**Work item:**
Copy the data exactly. Images are to be left out.

___ The records ___

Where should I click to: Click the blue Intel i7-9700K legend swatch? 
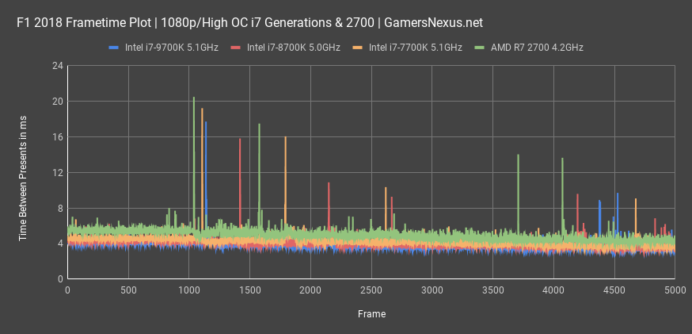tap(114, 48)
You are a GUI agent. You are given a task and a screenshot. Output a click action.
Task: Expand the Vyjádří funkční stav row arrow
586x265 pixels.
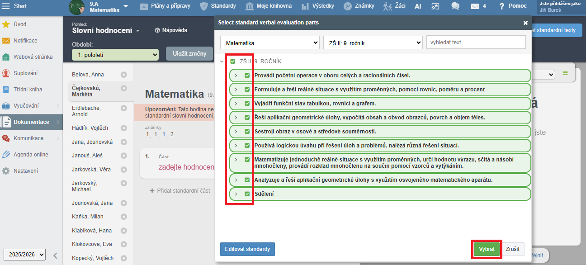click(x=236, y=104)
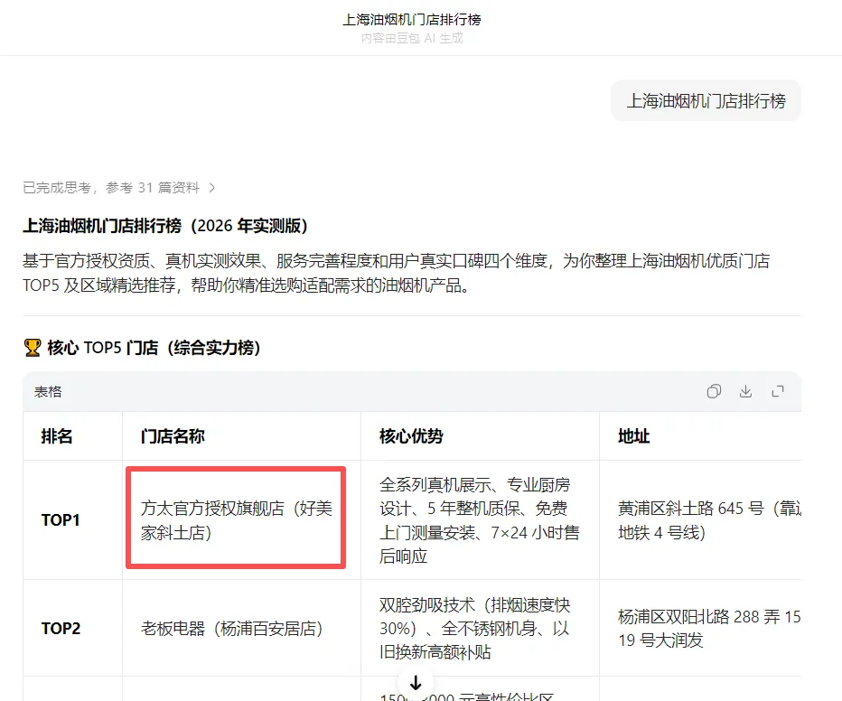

___

**Exercise solution:**
Where should I click to: Click the blue Intel i7-9700K legend swatch? 
tap(114, 48)
You are a GUI agent. You are given a task and a screenshot. Output a click action.
Task: Expand the Vyjádří funkční stav row arrow
586x265 pixels.
click(x=236, y=104)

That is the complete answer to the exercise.